“W-w-what would you advise?” Moawha asked of Epworth with much anxiety. “Never before have my soldiers been this far, and it seems to me if the crickets pour out of that hole over our heads, armed as that giant asserts they will be, they can creep upon us when we are asleep, and totally annihilate my forces.”
“It is a serious problem,” Epworth replied thoughtfully. “You say that you have a million fighting men?”
“About that number.”
“Then we’ve got to go up into that hole, and clean out that nest before Toplinsky has time to arm them. Give him three weeks and he will certainly destroy your country.”
CHAPTER XXVI
Writhing, Wriggling Ramphs
To prevent Toplinsky from sending a swarm of crickets out of the crater hole Epworth planted an army beneath the opening. The soldiers were armed with the longest range chloroform guns, and many of them were placed on the mountains that thrust up their summits near the crater. Then the young man turned his attention to solving the problem of seeing in the dark.
Tearing apart the cavern lamps he had hidden when he left his glider at this place he called in the brightest of the Selinite scientists and studied the lamps carefully. Fortunately he had worked with ofen glass in his aviation work, and now he discovered that the outer lens of the lamps were made of this quartz glass, and the scientists informed him that behind the glass had been placed a coat of rhodamine dye. Thus an invisible image had been formed by ultra violet rays, and had been held by the rhodamine dye in a way that the darkness could not dissolve the image before it reached the eye.
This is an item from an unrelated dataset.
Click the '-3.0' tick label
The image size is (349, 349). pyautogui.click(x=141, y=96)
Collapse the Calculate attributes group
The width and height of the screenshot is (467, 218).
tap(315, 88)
When this discovery was made and the secret of the cavern lamps exposed he ordered two hundred thousand cavern lamps made as quickly as possible.
While he was doing this Toplinsky came down near the crater opening on the back of a crawling cricket, discovered the army camped beneath him, and dropped two large bombs on the Selinites.
“That’s just a reminder,” the giant shouted through a huge megaphone, “that I am getting busy. In two weeks—ah, ha! perhaps in two weeks—I shall come again.” The Selinites shot up at him and his crickets with their chloroform guns, and were rewarded by a loud laugh, and then silence.